■ PROVIDED TEXT ■
========================================

In the final part of our exclusive in-depth interview with Isaac Florentine, he discusses his working with Dolph Lundgren on Bridge Of Dragons and bring us up to date with the background on Impact favourites US Seals 2 and Special Forces.

Isaac Florentine
Renaissance man (part 3)

by Mike Leeder , Impact (UK), #143, November 2003

Mike Leeder: Your next project was Bridge Of Dragons, starring Dolph Lundgren, Cary Tagawa and HK actress Rachel Shane/Valerie Chow. What was the genesis of this project?
Isaac Florentine: Yoram Barzilai had worked with Dolph on a film called Sweepers, Dolph had expressed his frustration and stated that he wanted to make his next film with an action director, and Yoram suggested me. We met with Dolph at his New York Office, and our mutual martial arts background broke the ice between us when I saw this photograph of Dolph at the Kyokushinkai Dojo in Stockholm. I had gone there in 1980 with my teacher Tamas Weber and when I told him I recognized a number of the people in the photograph by name, we hit it off. Dolph agreed to do the film but on one condition, that we shoot after he had taken his third Dan in Kyokoshinkai. I was pretty happy with that news, as I knew Dolph would come to the film in peak physical condition and I decided to take full advantage of it.

I've always thought Dolph could have been and could have been a bigger star, how did you find working with him as both an action actor and a martial artist?
Dolph is a real gentleman. He's kind, easygoing and has a great sense of humour. He's also a very good Karateka and very intelligent. He brought his friend and Sensei Brian Fitkin to join us on the film, and the three of us used to train together a few times a week. Dolph gives a lot of respect to everybody he's working with, from the director to every member of the crew. I like working with this kind of person, as they become involved in the whole process of filmmaking, which should be regarded as a team effort.

========================================

■ PROVIDED MATERIAL ■
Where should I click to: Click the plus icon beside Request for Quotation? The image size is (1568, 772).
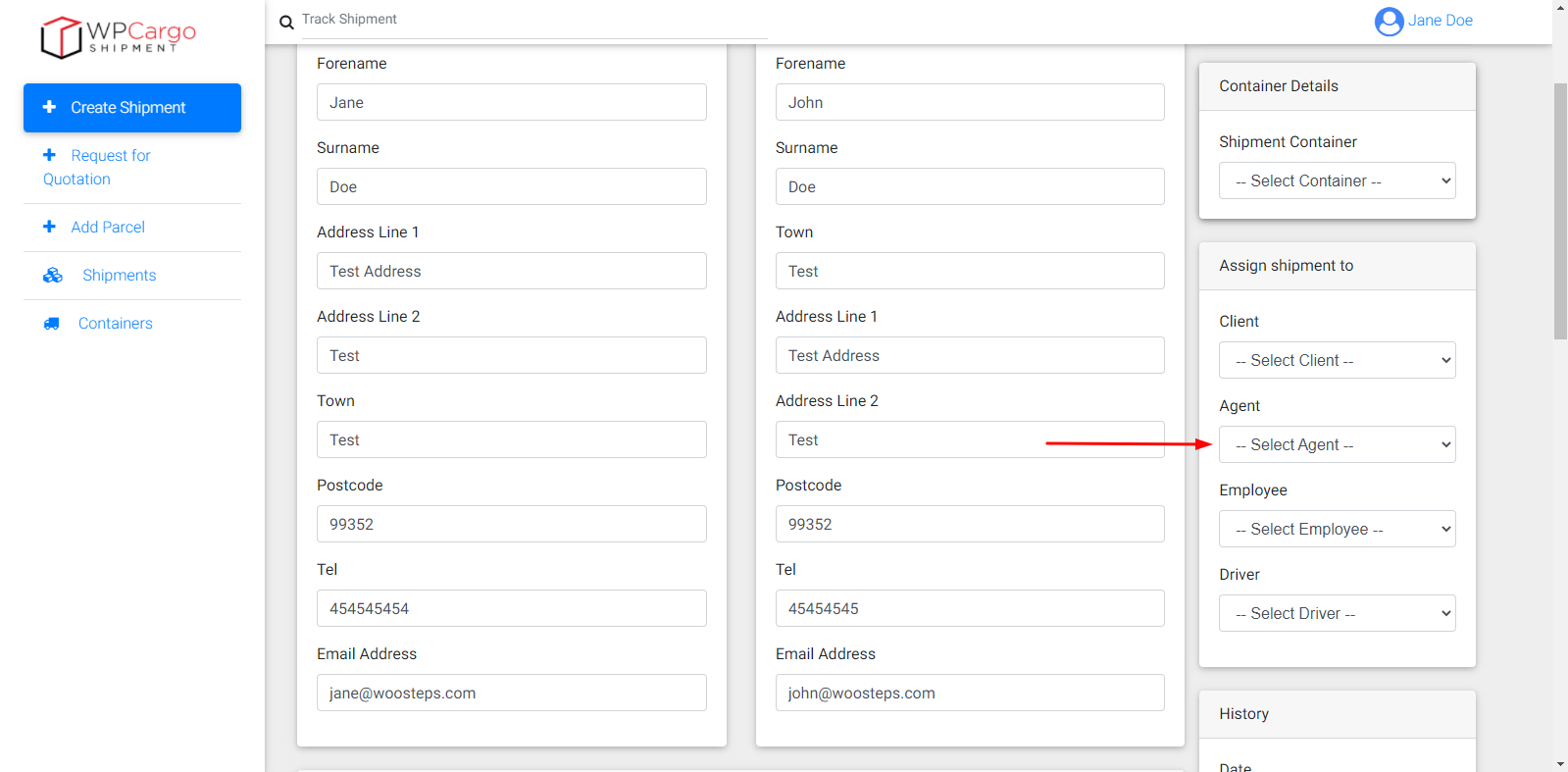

========================================

■ ACTIVITY ■
Can you copy the interview again, starting with "by Mike Leeder" and going on through "of this project?", but renaming "genesis" to "origin"? The lines above aren't needed here.

■ SOLUTION ■
by Mike Leeder , Impact (UK), #143, November 2003

Mike Leeder: Your next project was Bridge Of Dragons, starring Dolph Lundgren, Cary Tagawa and HK actress Rachel Shane/Valerie Chow. What was the origin of this project?